From the mountain to the coast, the earthquake affected Ecuador, Peru



By GONZALO SOLANO and REGINA GARCIA CANO (Associated Press)

QUITO, Ecuador (AP) — Juan Vera lost three relatives when a powerful earthquake that shook parts of Ecuador and Peru on Saturday toppled his niece’s house. The government has offered to pay for the burial of the woman and her baby and her partner, but Vera wonders why the local authorities allowed the relatives to live in such an old house.

“Because of its age, that building should have already been demolished,” Vera said outside the mortuary in the Ecuadorian community of Machala, where she was waiting for the three bodies to be released. “… I’m sorry, the town hall is the entity that has to regulate these things through its planning directions so that the buildings are in good condition to be rented or lived in.”

The 6.8-magnitude quake, reported by the US Geological Survey, killed at least 15 people and toppled homes and buildings in widely varying communities from coastal to mountainous areas. But in Ecuador, regardless of geography, many of the houses that collapsed had a lot in common: They housed the poor, they were old, and they didn’t meet building standards in the earthquake-prone country.

As of Sunday, the number of people injured in Ecuador was reported to be at least 446. The quake struck just off the Pacific coast, about 50 miles (80 kilometers) south of Guayaquil, Ecuador’s second-largest city.

One of the victims died in Peru, while 14 others died in Ecuador, where authorities also reported more than 300 homes, schools, health centers and other buildings damaged. Ecuadorian President Guillermo Lasso’s office reported that 12 of the victims died in the coastal state of El Oro and two in the mountainous state of Azuay.

One of the victims in Azuay was a passenger in a vehicle crushed by debris from a house in the Andean community of Cuenca, according to the Secretariat of Risk Management, Ecuador’s emergency response agency.

In El Oro, the agency also reported that several people were trapped under the rubble. In Machala community, a two-story house collapsed before people could evacuate, a dam gave way and the walls of a building cracked, trapping an unknown number of people.

Quito-based architect Germán Narváez said that the houses most affected during earthquakes are those with poor construction and lack of foundation, structure and technical design. He added that the houses are also old and built with materials such as adobe, which was once commonly used in Andean communities.

“At critical moments of seismic movements, they tend to collapse,” he said.

Ecuador is particularly prone to earthquakes. In 2016, an earthquake that struck further north on the Pacific coast in a less populated part of the country killed more than 600 people.

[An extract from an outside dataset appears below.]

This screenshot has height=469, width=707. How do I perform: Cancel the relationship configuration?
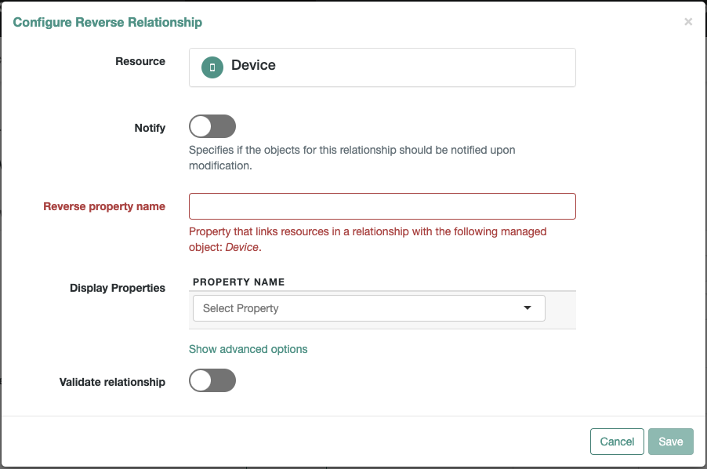pyautogui.click(x=617, y=442)
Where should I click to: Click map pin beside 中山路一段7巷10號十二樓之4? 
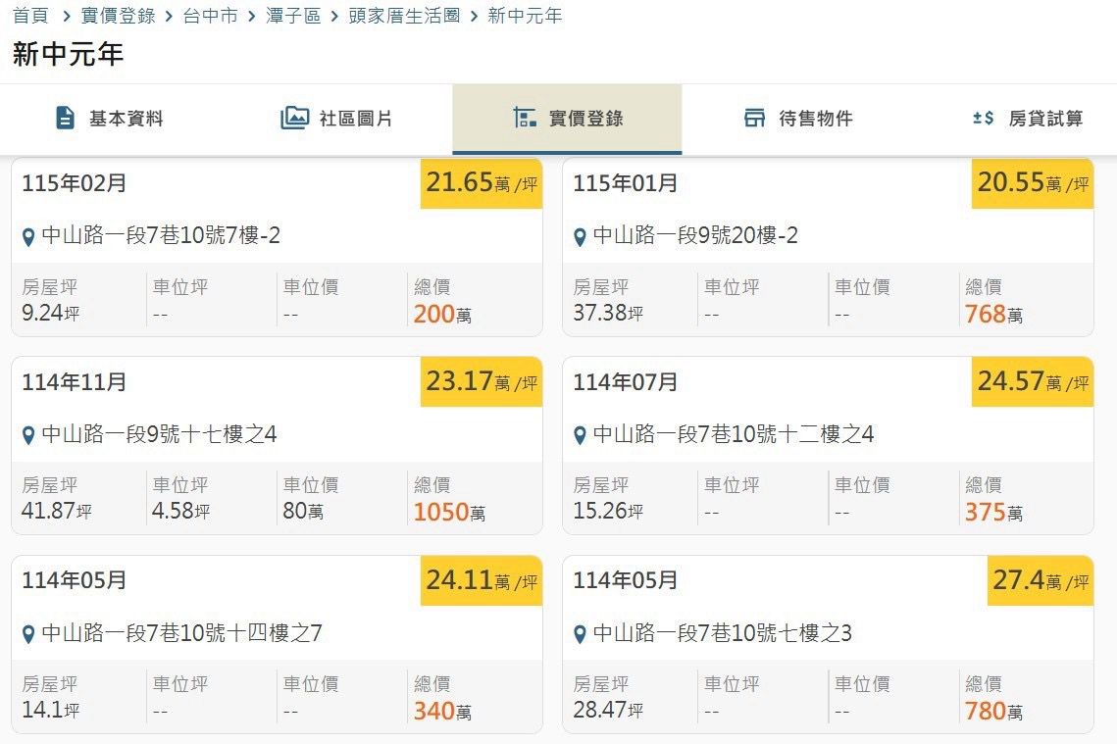[x=580, y=435]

In Peru, the earthquake was felt from the northern border with Ecuador to the central Pacific coast. Peruvian Prime Minister Alberto Otárola said a 4-year-old girl died of head trauma suffered when her home collapsed in the Tumbes region on the border with Ecuador.

Peruvian authorities also reported that four houses were destroyed and the old walls of an army barracks collapsed in Tumbes.

Pope Francis offered prayers for the victims during his weekly Sunday noon blessing.

“I am close to the Ecuadorian people and I assure them of my prayers for the dead and the suffering,” Francis said.

Saturday’s quake killed at least 15 people, injured hundreds and toppled homes and buildings in widely varying communities, from coastal areas to mountainous areas. At least one of the deaths was in Peru.

Saturday’s earthquake destroyed Dolores Vaca’s house in Machala. The moment she felt the first jolt, she said, she ran into the street while her husband managed to pull their daughter out. Then, “everything came crashing down, the house was flattened, everything was lost,” she said.

Vaca’s neighbors were not so lucky. She said five died when the house next to hers collapsed.

In Guayaquil, about 170 miles (270 kilometers) southwest of the capital, Quito, authorities reported cracks in buildings and houses, as well as some collapsed walls. Videos shared on social media show people gathered on the streets of Guayaquil, which anchors a metropolitan area of ​​more than 3 million people, and nearby communities.

A video posted online showed three anchors of a show jib at their studio office as the set shook. They initially tried to shake it off as a minor earthquake, but soon ran off camera. One anchor indicated that the show would go into a commercial break, while another repeated: “My God, my God.”

A report by Ecuador’s Adverse Events Monitoring Directorate ruled out a tsunami threat.

Machala student Katherine Cruz said her house shook so badly she couldn’t even get up to leave her room and run out into the street.

“It was horrible. I’ve never felt anything like it in my life,” she said. ___

Garcia Cano reported from Caracas, Venezuela. Associated Press writer Franklin Briceño in Lima, Peru, contributed to this report.